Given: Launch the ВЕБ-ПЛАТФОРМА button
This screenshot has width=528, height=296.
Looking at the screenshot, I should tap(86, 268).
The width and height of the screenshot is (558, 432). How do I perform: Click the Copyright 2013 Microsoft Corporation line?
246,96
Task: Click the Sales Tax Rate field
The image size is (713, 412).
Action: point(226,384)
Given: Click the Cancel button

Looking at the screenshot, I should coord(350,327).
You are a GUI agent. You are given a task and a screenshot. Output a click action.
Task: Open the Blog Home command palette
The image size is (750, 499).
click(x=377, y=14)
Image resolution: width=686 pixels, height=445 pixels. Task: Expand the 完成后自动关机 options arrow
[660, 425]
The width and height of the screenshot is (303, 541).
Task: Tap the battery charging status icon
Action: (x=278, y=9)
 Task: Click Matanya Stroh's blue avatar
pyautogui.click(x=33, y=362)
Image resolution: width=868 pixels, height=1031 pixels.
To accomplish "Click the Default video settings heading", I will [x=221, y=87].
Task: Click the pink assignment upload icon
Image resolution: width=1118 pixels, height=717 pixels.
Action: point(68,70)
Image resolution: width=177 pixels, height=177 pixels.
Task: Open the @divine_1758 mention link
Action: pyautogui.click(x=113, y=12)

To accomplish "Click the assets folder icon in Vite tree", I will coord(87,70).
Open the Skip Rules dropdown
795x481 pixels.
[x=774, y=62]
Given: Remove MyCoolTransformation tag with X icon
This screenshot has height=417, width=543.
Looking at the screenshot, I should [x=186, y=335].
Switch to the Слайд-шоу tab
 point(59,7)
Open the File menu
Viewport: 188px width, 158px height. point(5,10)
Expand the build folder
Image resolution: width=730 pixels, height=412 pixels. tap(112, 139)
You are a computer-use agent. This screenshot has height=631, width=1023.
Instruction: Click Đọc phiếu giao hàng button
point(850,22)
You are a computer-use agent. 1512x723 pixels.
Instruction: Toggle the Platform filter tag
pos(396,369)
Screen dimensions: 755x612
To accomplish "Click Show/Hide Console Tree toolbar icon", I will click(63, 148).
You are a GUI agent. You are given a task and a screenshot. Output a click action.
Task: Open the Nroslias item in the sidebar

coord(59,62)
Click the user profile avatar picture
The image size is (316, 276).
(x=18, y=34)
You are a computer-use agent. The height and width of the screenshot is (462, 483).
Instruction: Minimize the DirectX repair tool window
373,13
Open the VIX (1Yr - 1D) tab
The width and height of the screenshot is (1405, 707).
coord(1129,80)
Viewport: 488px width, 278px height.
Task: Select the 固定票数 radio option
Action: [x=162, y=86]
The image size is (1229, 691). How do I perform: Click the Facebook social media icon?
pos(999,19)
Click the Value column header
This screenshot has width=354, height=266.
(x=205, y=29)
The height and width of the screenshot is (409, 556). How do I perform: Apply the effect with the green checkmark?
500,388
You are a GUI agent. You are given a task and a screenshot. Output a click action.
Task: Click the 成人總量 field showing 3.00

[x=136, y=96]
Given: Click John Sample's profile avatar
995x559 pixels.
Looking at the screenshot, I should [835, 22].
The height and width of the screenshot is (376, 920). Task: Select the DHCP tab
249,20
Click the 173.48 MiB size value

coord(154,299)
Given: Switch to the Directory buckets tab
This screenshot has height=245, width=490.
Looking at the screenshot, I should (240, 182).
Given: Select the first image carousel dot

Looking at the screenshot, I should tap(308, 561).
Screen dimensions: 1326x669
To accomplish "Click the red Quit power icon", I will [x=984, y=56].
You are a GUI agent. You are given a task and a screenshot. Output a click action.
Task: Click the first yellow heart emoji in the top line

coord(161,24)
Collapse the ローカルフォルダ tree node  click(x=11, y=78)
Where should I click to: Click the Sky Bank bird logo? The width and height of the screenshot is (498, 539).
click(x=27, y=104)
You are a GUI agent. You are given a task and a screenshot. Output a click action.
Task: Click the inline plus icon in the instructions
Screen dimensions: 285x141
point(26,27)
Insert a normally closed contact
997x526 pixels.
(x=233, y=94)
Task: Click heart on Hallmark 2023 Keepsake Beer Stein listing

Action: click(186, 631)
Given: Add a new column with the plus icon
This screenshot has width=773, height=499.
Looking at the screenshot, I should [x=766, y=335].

____________________

* REQUIREMENT
Give back every entry above, complete and exact.

* EXPECTED OUTPUT
Given: Launch the ВЕБ-ПЛАТФОРМА button
This screenshot has width=528, height=296.
Looking at the screenshot, I should tap(86, 268).
The width and height of the screenshot is (558, 432). How do I perform: Click the Copyright 2013 Microsoft Corporation line?
246,96
Task: Click the Sales Tax Rate field
The image size is (713, 412).
Action: point(226,384)
Given: Click the Cancel button

Looking at the screenshot, I should coord(350,327).
You are a GUI agent. You are given a task and a screenshot. Output a click action.
Task: Open the Blog Home command palette
The image size is (750, 499).
click(x=377, y=14)
Image resolution: width=686 pixels, height=445 pixels. Task: Expand the 完成后自动关机 options arrow
[660, 425]
The width and height of the screenshot is (303, 541).
Task: Tap the battery charging status icon
Action: (x=278, y=9)
 Task: Click Matanya Stroh's blue avatar
pyautogui.click(x=33, y=362)
Image resolution: width=868 pixels, height=1031 pixels.
To accomplish "Click the Default video settings heading", I will [x=221, y=87].
Task: Click the pink assignment upload icon
Image resolution: width=1118 pixels, height=717 pixels.
Action: point(68,70)
Image resolution: width=177 pixels, height=177 pixels.
Task: Open the @divine_1758 mention link
Action: pyautogui.click(x=113, y=12)

To accomplish "Click the assets folder icon in Vite tree", I will coord(87,70).
Open the Skip Rules dropdown
795x481 pixels.
[x=774, y=62]
Given: Remove MyCoolTransformation tag with X icon
This screenshot has height=417, width=543.
Looking at the screenshot, I should [x=186, y=335].
Switch to the Слайд-шоу tab
 point(59,7)
Open the File menu
Viewport: 188px width, 158px height. point(5,10)
Expand the build folder
Image resolution: width=730 pixels, height=412 pixels. tap(112, 139)
You are a computer-use agent. This screenshot has height=631, width=1023.
Instruction: Click Đọc phiếu giao hàng button
point(850,22)
You are a computer-use agent. 1512x723 pixels.
Instruction: Toggle the Platform filter tag
pos(396,369)
Screen dimensions: 755x612
To accomplish "Click Show/Hide Console Tree toolbar icon", I will click(63, 148).
You are a GUI agent. You are given a task and a screenshot. Output a click action.
Task: Open the Nroslias item in the sidebar

coord(59,62)
Click the user profile avatar picture
The image size is (316, 276).
(x=18, y=34)
You are a computer-use agent. The height and width of the screenshot is (462, 483).
Instruction: Minimize the DirectX repair tool window
373,13
Open the VIX (1Yr - 1D) tab
The width and height of the screenshot is (1405, 707).
coord(1129,80)
Viewport: 488px width, 278px height.
Task: Select the 固定票数 radio option
Action: [x=162, y=86]
The image size is (1229, 691). How do I perform: Click the Facebook social media icon?
pos(999,19)
Click the Value column header
This screenshot has width=354, height=266.
(x=205, y=29)
The height and width of the screenshot is (409, 556). How do I perform: Apply the effect with the green checkmark?
500,388
You are a GUI agent. You are given a task and a screenshot. Output a click action.
Task: Click the 成人總量 field showing 3.00

[x=136, y=96]
Given: Click John Sample's profile avatar
995x559 pixels.
Looking at the screenshot, I should [835, 22].
The height and width of the screenshot is (376, 920). Task: Select the DHCP tab
249,20
Click the 173.48 MiB size value

coord(154,299)
Given: Switch to the Directory buckets tab
This screenshot has height=245, width=490.
Looking at the screenshot, I should (240, 182).
Given: Select the first image carousel dot

Looking at the screenshot, I should tap(308, 561).
Screen dimensions: 1326x669
To accomplish "Click the red Quit power icon", I will [x=984, y=56].
You are a GUI agent. You are given a task and a screenshot. Output a click action.
Task: Click the first yellow heart emoji in the top line

coord(161,24)
Collapse the ローカルフォルダ tree node  click(x=11, y=78)
Where should I click to: Click the Sky Bank bird logo? The width and height of the screenshot is (498, 539).
click(x=27, y=104)
You are a GUI agent. You are given a task and a screenshot. Output a click action.
Task: Click the inline plus icon in the instructions
Screen dimensions: 285x141
point(26,27)
Insert a normally closed contact
997x526 pixels.
(x=233, y=94)
Task: Click heart on Hallmark 2023 Keepsake Beer Stein listing

Action: click(186, 631)
Given: Add a new column with the plus icon
This screenshot has width=773, height=499.
Looking at the screenshot, I should [x=766, y=335].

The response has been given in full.